Restaurant continues to knock people over with food, quality
Published 12:08 am Sunday, June 8, 2014
When Jimmy and Britton Gammill began cooking tamales in their kitchen more than 25 years ago, they weren’t exactly the best in town.
It all started after the death of local woman known for her tamales. The Gammills decided to attempt cooking tamales and gathered family and friends one Saturday for a cookout and tamales.
“They were terrible,” the Gammills’ son, David said. “But they had put in all this time and effort and money, so we ate them. We ate them all week.

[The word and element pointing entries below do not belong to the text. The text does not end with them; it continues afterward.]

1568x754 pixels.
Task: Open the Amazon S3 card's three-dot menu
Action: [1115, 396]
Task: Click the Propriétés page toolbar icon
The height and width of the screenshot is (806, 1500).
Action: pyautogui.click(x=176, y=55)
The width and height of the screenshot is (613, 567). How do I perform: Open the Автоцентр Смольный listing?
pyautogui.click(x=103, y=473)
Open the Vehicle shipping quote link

Me and my sister would get a tamale for breakfast and one thrown in for lunch.”
Britton admits it took a good year before their tamale recipe was perfected.
“Tamales are so labor intensive, and you have to cook them for three hours,” she said. “The more you do it, the more you improve on what it needs, more salt, less salt or whatever it might be.”

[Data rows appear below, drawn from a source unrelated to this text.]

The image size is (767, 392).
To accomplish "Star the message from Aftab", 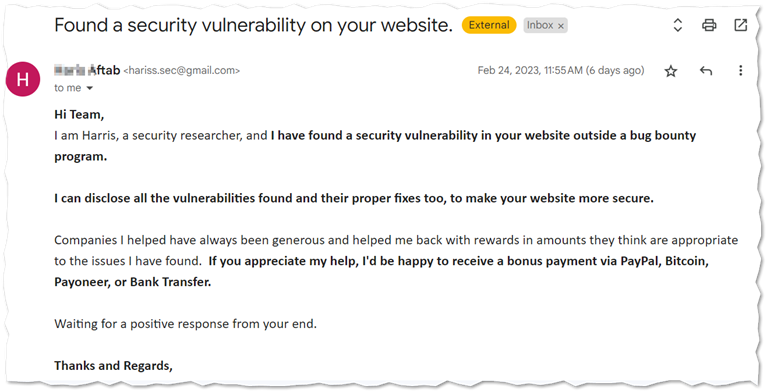I will coord(671,71).
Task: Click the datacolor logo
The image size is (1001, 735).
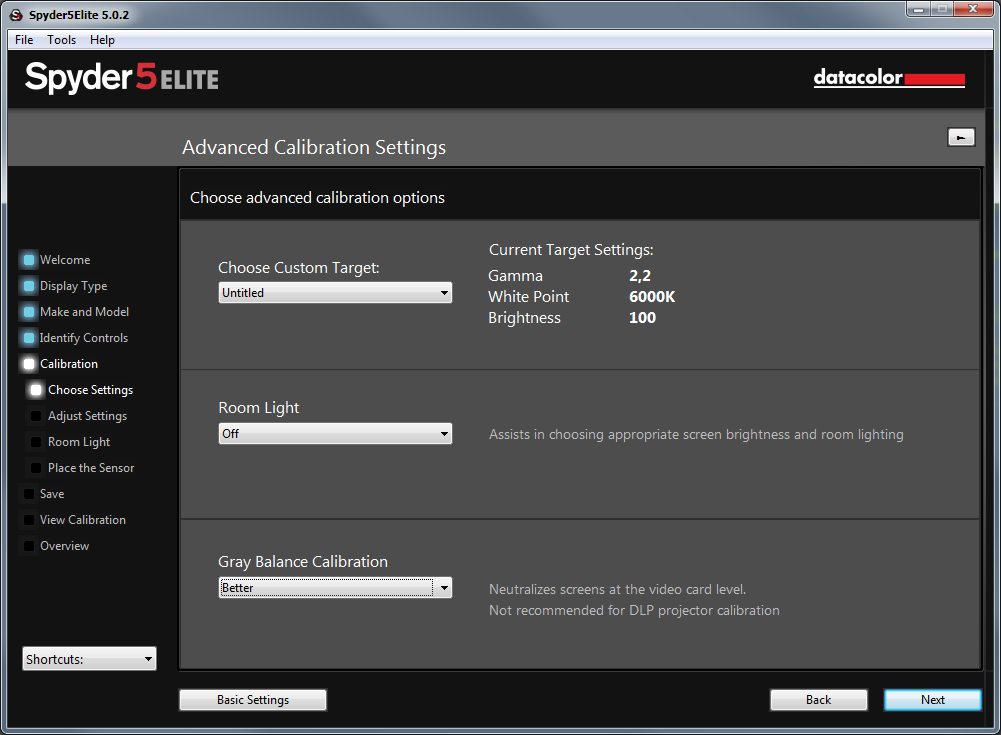Action: coord(889,78)
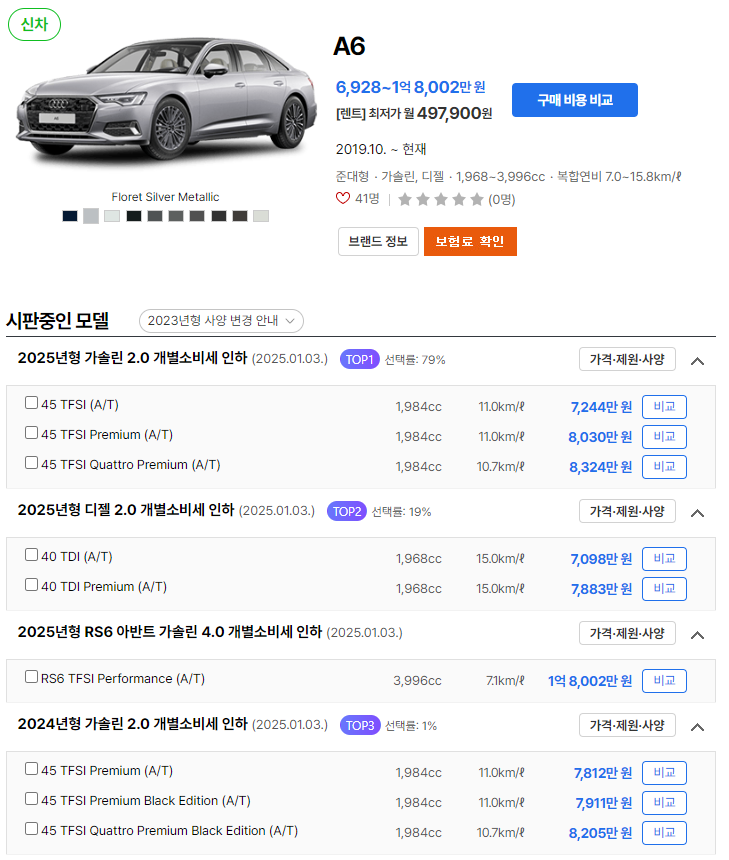Collapse the RS6 아반트 가솔린 4.0 section
This screenshot has width=729, height=860.
click(x=697, y=635)
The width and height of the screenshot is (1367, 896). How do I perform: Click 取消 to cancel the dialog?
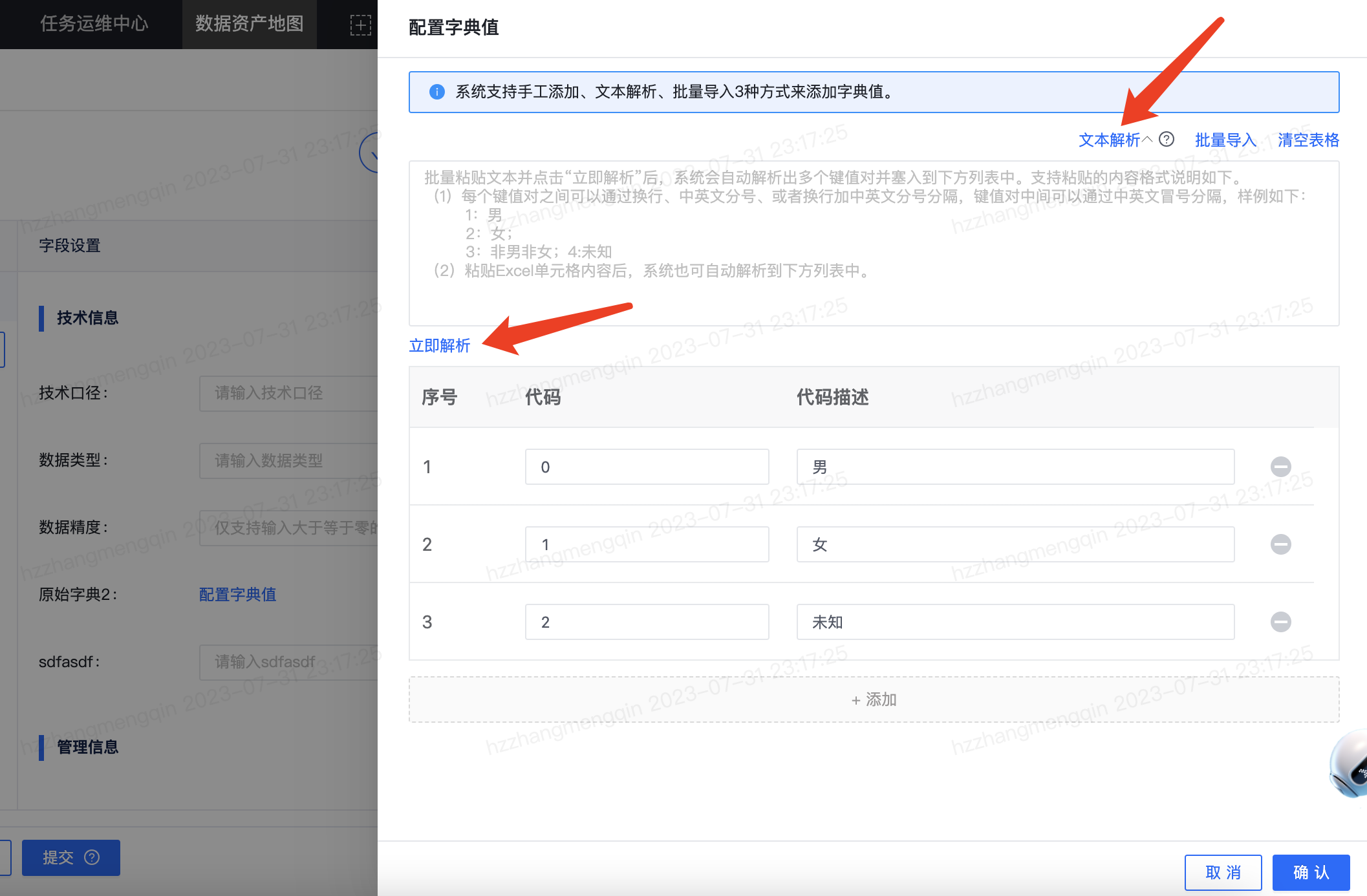tap(1222, 872)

Once the tamales were perfected, the Gammills gained a tamale following.
“We have a pretty good sized family, and we would give them to family members because you make a big batch at a time,” she said. “It got to where we had friends saying, ‘Next time you make tamales, make me some. I would be happy to pay you for them.’”
The Gammills eventually decided to open a restaurant — but hadn’t yet decided on a name.
David and his sister, Poppy, had started a joke between the two of them during the tamale-perfecting process that happened in their parents’ house.
“We kept saying that mom was going to become a fat mama from eating all the mistakes,” David said, laughing. “We decided to let my parents in on the joke, and when somebody said Fat Mama’s Tamales, it was just like a light bulb went off.”
Fat Mama’s opened in June 1989 in a log cabin across from their current location on Canal Street.
“The first day they sold out,” Gammill said. “And the second day they sold out, too, and it just kept going.”
After a while customers began requesting chili, beer and other items, so Fat Mama’s began expanding its menu.
Fat Mama’s soon needed more space as well.
The Canal Street log cabin which housed the restaurant was only 600-square-feet, and the National Park Service was seeking to take the cabin for development, so Fat Mama’s began searching for a new location.
NPS allowed Fat Mama’s Tamales to remain in the cabin until a new location was established.
Fat Mama’s Tamales remained in the little log cabin until Aug. 15, 2008, when it relocated to 303 S. Canal St., just across the street from the cabin.
David now runs Fat Mama’s and has expanded it beyond just tamales, with menu items including nachos, po’ boys, taco soup, Mexican cornbread and other dishes.
Fat Mama’s also has an online store where people from all across the world — as far away as Switzerland and Hong Kong — order Fat Mama’s Hot Tamales, Fire and Ice Pickles, and, of course, the restaurant’s famous Knock You Naked margarita mix.
The Internet has really changed the restaurant business in ways Britton says she could not have imagined.
“You can have a slow day in Natchez, but if you have a good day on the Internet, it changes the whole game,” she said.
Beyond tamales and margaritas, David has worked during the past several years to ensure Fat Mama’s contributes to making Natchez a great city in which to live, focusing that work through the Krewe of Fat Mama’s and the promotion of visual art in town.
Fat Mama’s started a crowd funding Kickstarter campaign last year to pay for 25 fiberglass donkey sculptures that would be painted by local artists in honor of Fat Mama’s 25th birthday this year.
While the restaurant did not raise the $40,000 it had hoped, Fat Mama’s purchased five donkeys to be painted by local artists. The donkeys will be displayed at the restaurant’s celebration on Saturday.
The celebration, which will begin at 11 a.m., will include giveaways, food, beer, a meet-and-greet with the donkey artists and music by Speakeasy, Ben Lewis, The Delta Mountain Boys and others.
The donkeys, David said, represent the efforts Fat Mama’s is making to promote art in Natchez, a cause very important to he and his wife, Devin.
“It’s very important to us that we are not only a restaurant where people like to come and enjoy the food and atmosphere, but also a contributor to the community,” David said.
Britton said she is proud Fat Mama’s has grown to be a place people have loved for 25 years and hopes the same is true for the next 25 years.
“We are just so grateful to all of our customers who have stuck with us through the years,” she said. “My years at Fat Mama’s have been the happiest years of my life.”